_Study text_
....

Via VOA News -
South Korea says it is looking into reports there may be additional uranium enrichment facilities in North Korea, in addition to its main nuclear complex at Yongbyon.
South Korea's foreign minister says the government is well aware of the possibility that North Korea has additional uranium reprocessing facilities.
Kim Sung-hwan on Tuesday said there are intelligence reports about this but he would not go into specifics.
The foreign minister says he suspects that what experts have said about North Korea having other enrichment sites is correct.
A U.S. scientist was shown one complex at Yongbyon last month. Stanford University professor Siegfried Hecker proclaimed the operation surprisingly sophisticated, apparently with hundreds of working centrifuges to enrich uranium.

....

_Material provided_
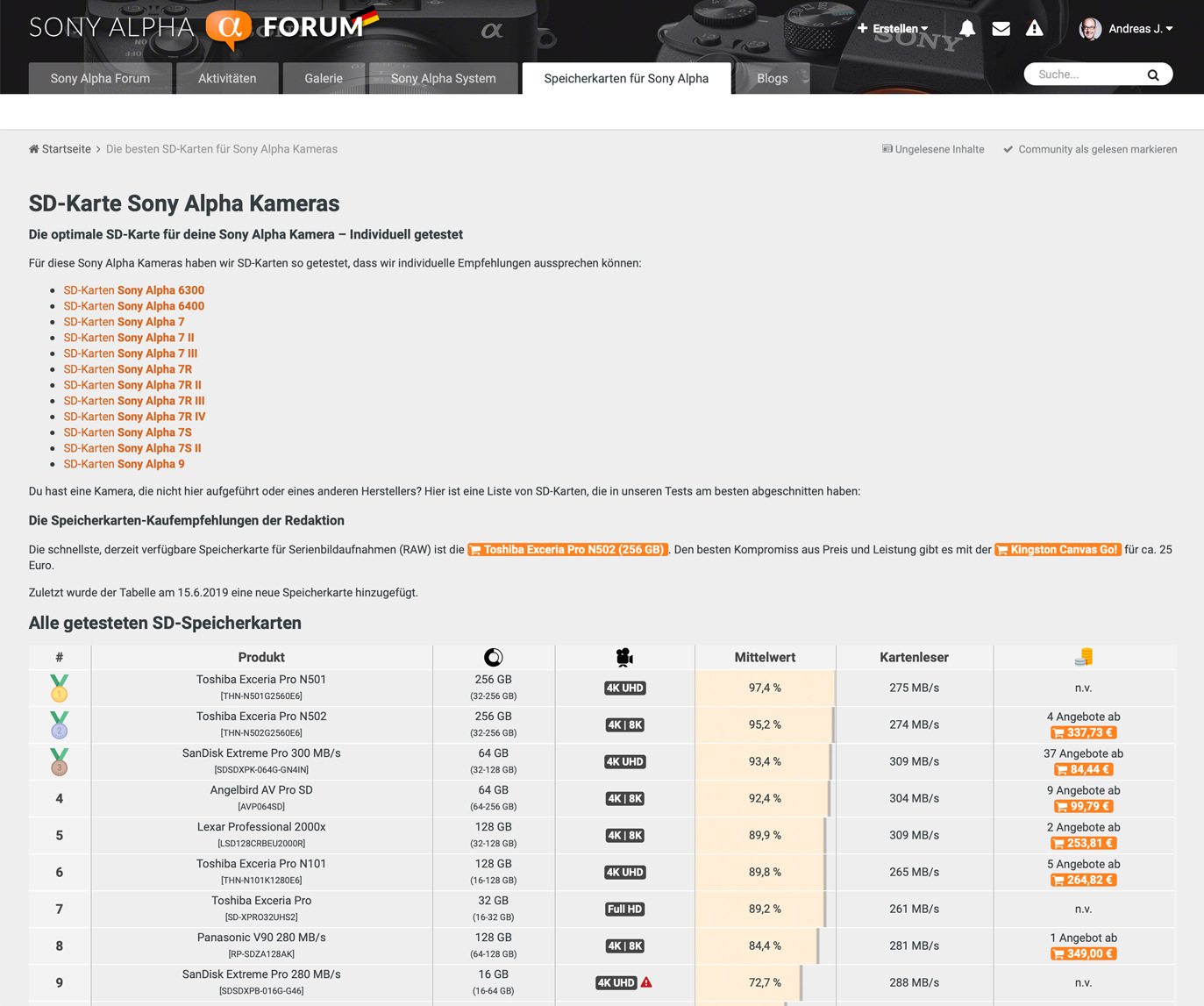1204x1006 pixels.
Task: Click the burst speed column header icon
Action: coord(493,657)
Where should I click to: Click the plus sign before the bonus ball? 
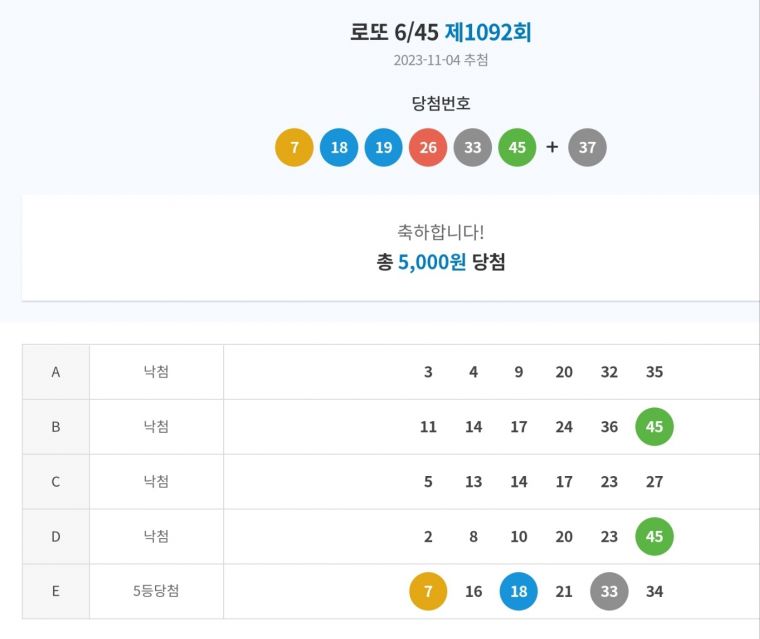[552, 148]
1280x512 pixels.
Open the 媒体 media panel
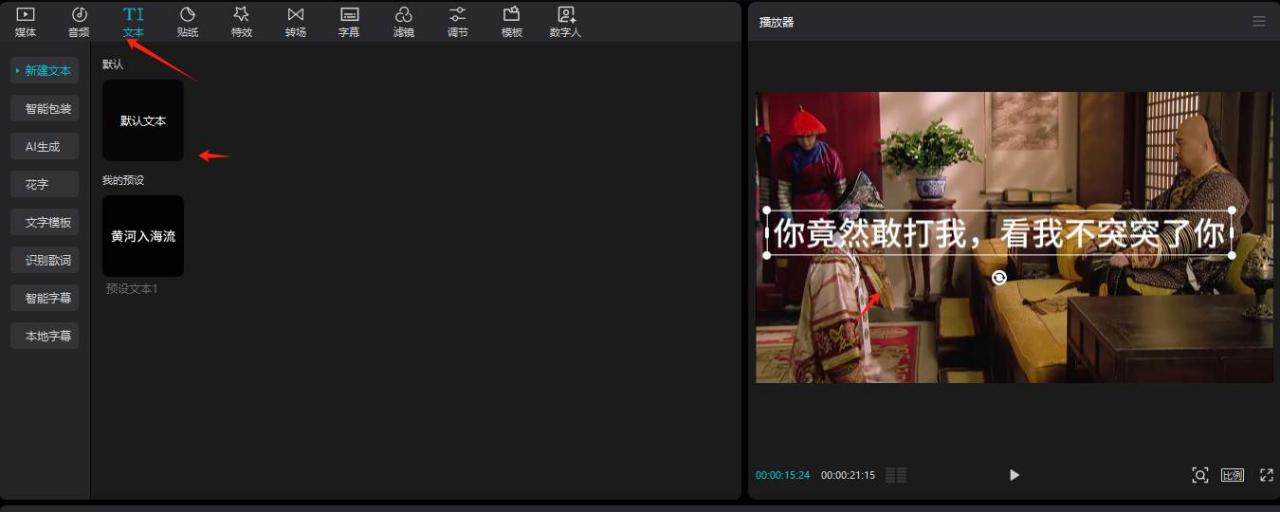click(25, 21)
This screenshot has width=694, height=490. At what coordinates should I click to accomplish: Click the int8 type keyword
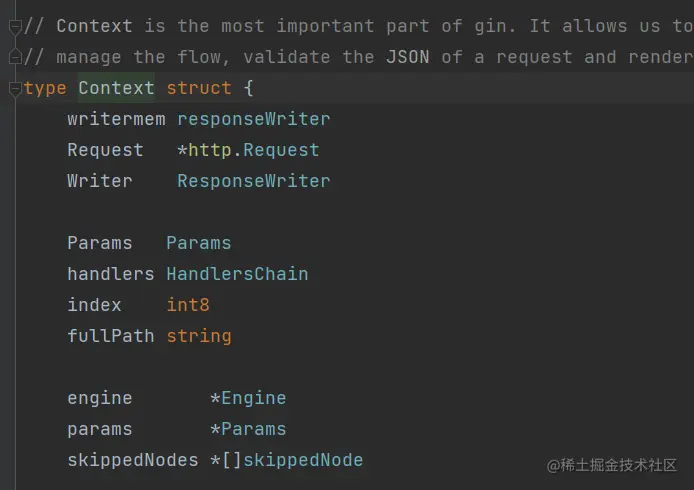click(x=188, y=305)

....

_Problems and tasks_
**a)** Please answer these questions about the news report on North Korea's uranium facilities, one answer per line:
(i) What is the name of North Korea's main nuclear complex?
(ii) On what day did Kim Sung-hwan speak about the intelligence reports?
(iii) At which university is Siegfried Hecker a professor?
**b)** Go on with the news report on North Korea's uranium facilities, starting after its final sentence.
The material placed after the news report is separate from it.

_Answers to the problems_
**a)**
(i) Yongbyon
(ii) Tuesday
(iii) Stanford University

**b)**
Hecker, in an article published in Foreign Affairs magazine last week, said the centrifuge facility he visited was probably designed to build a reactor, not a bomb. But Hecker said it is highly likely a covert facility exists elsewhere in North Korea capable of producing highly enriched uranium.
That would give North Korea an additional method of making nuclear bombs in addition to a plutonium operation.
A South Korean newspaper on Tuesday quoted an unidentified intelligence official here as saying it is likely there are other undisclosed locations where Pyongyang secretly enriches uranium.
Suspected facilities include a research institute in downtown Pyongyang, a missile base in Yanggang province and a cave at Kumchangri, 160 kilometers north of the capital.